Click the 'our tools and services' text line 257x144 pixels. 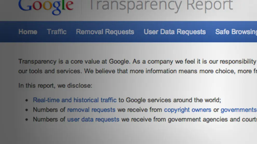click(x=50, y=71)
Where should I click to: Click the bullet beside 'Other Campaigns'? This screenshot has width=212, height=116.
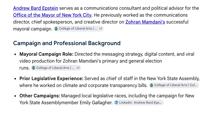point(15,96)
^^^^^^^^
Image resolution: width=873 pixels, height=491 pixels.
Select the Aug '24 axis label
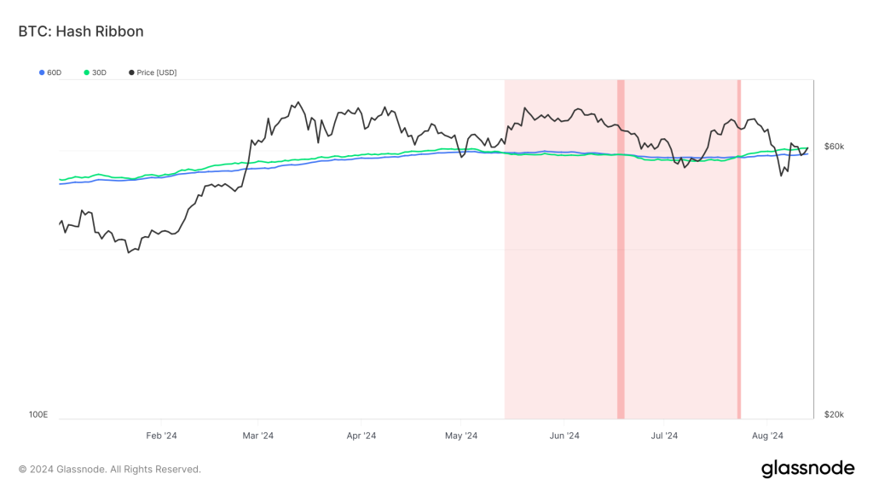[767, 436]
^^^^^^^^
Set out the lines of the listing as a numbered list, starting at the line containing "Where should I" and ending at the line containing "point(15,96)", with blank lines skipped. Leave the pictures out of your answer.

Written solution -
1. Where should I click to: Click the bullet beside 'Other Campaigns'? This screenshot has width=212, height=116.
2. point(15,96)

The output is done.